Kołakowski also has a view about the future of the Soviet bloc (as of 1971):
In spite of the military power of the Soviet empire, and in spite of the invasion of Czechoslovakia, the centrifugal tendencies within the "bloc" cannot be contained, and the corrosion of nationalism will continue to erode a structure which has lost the cement of ideology. (19)
His essay ends with a call for a free Poland:
Our own dignity entitles us to proclaim aloud the old words: "liberty," "justice" and "Poland". (20)
This essay was written in 1971, only three years after the March 1968 protests in Warsaw that led to Kołakowski's and Bauman's expulsion from Poland. But notice as well: it was written only about a decade before the rise, and eventual success, of the Solidarity movement in Gdansk and other Polish cities, leading ultimately to the fall of Communist government in Poland. And the centrifugal tendencies that Kołakowski describes within the Soviet bloc led eventually to the collapse of despotic socialism throughout Eastern Europe. So in many ways Kołakowski was pretty close to the truth about the coming several decades in Poland and Eastern Europe. What he did not anticipate is the next chapter: the turn to nationalistic, far-right government in Poland, Hungary, and other former-Soviet bloc nations. But, as Hegel said, "the Owl of Minerva spreads its wings only with the coming of the dusk." (Here is a very brief description of Alain Touraine's 1981 research in Gdansk on the Solidarity movement (link), and his account of the pathways through which worker non-violent resistance resulted in fundamental change in Poland.)
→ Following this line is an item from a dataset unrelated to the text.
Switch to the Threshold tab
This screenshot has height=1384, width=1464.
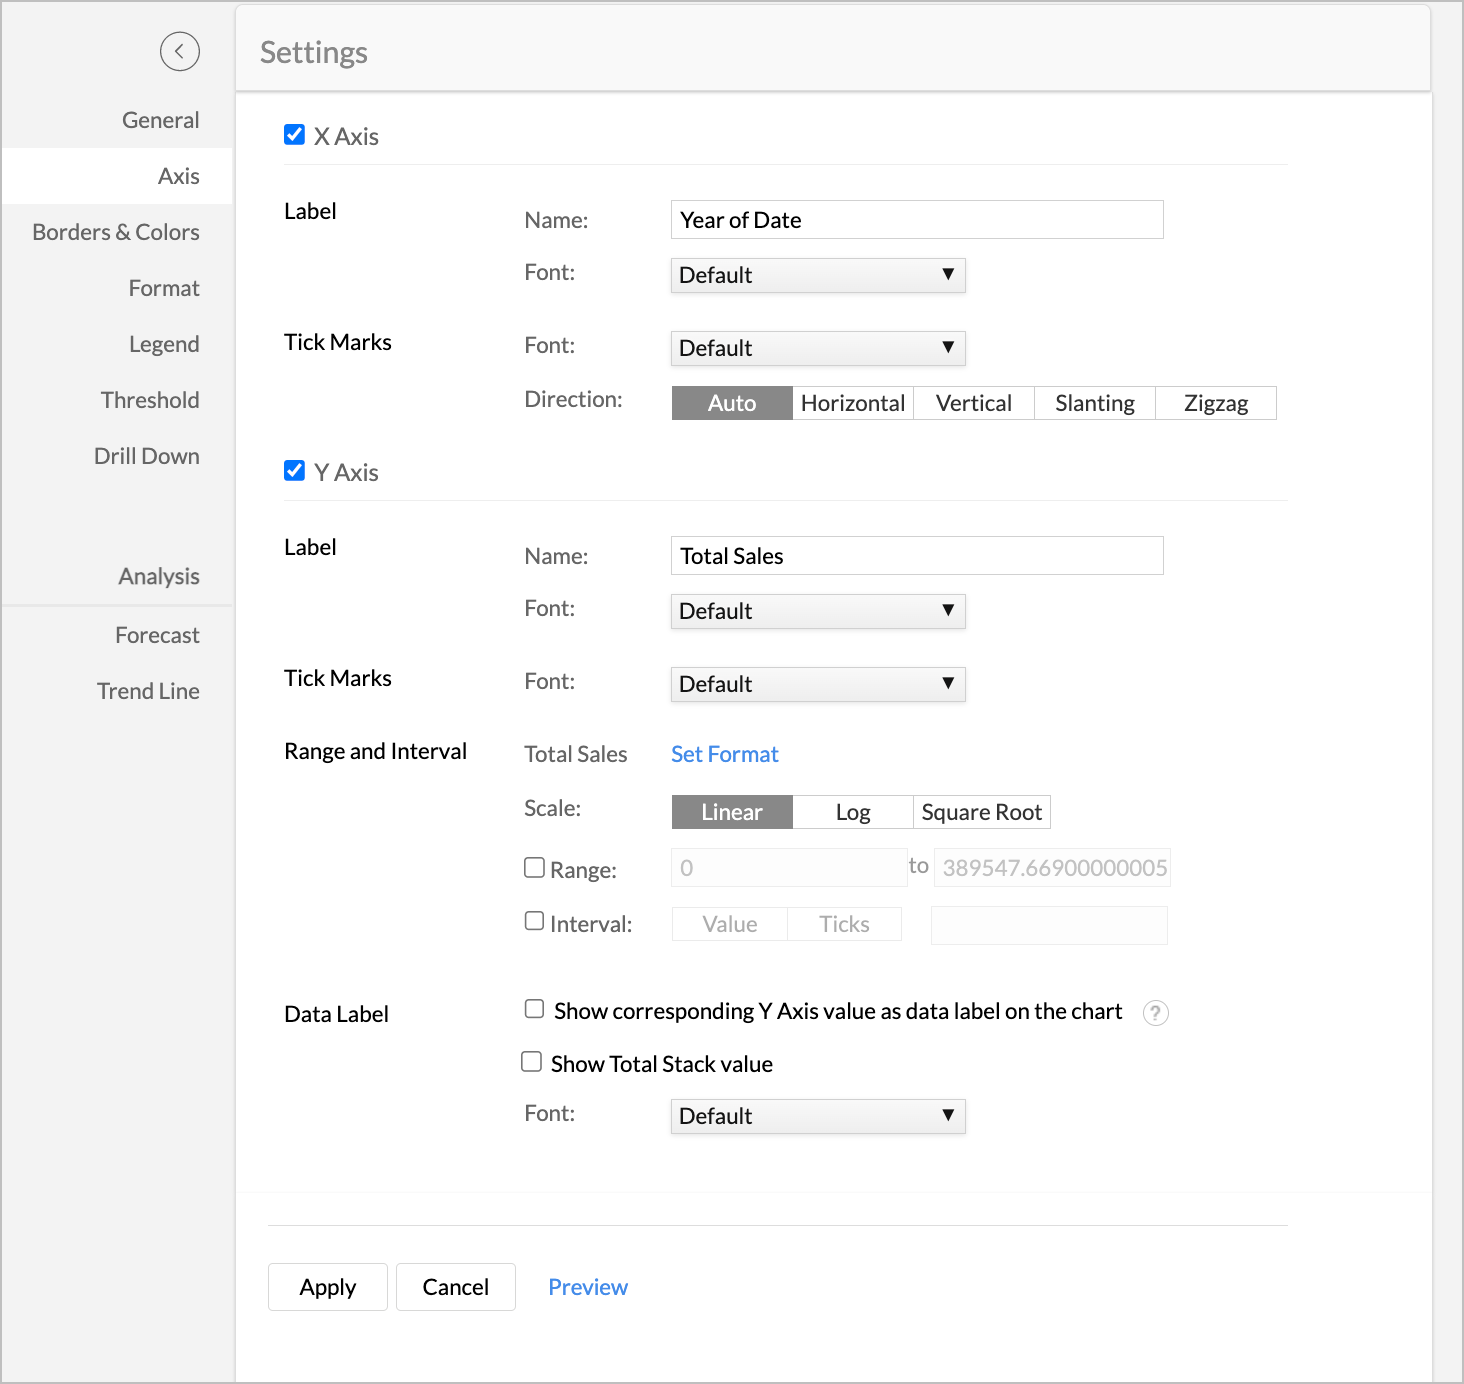pyautogui.click(x=150, y=400)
As I attempted to do in the case of Zygmunt Bauman, it is intriguing to ask how history, life experience, and academic influences combined to create the intellectual world of Leszek Kołakowski. Much of Kołakowski's work was focused on the history of philosophy, the meaning of religion, and the ideology and deficiencies of Marxism. (His greatest book is his three-volume work, Main Currents of Marxism: The Founders - The Golden Age - The Breakdown.) Is there any evidence in his academic work of the imprint of the experience of war, genocide, murder, and authoritarian rule? His decades-long engagement with the topic of Soviet-style dictatorship plainly reflects his own experience as a brilliant Polish intellectual in the post-War period and high-ranking Communist Party member. He understood the nature of Soviet-style authoritarianism. But -- like Bauman -- there is little in his work that involves deep reflection on Nazism, genocide, anti-Semitism, ordinary evil-doers, and the use of terror by totalitarian states to achieve their ends. (Here he stands in contrast to Alexandr Solzhenitsyn.) And yet Poland stands at the heart of the Bloodlands described so vividly by Tim Snyder. So we seem to confront a puzzle: why were both these brilliant intellectuals, both leading professors in the Polish academy, both children of the 1920s -- why were they both somehow reluctant to reflect on the horrors confronted by Polish Jews from 1939 to 1945?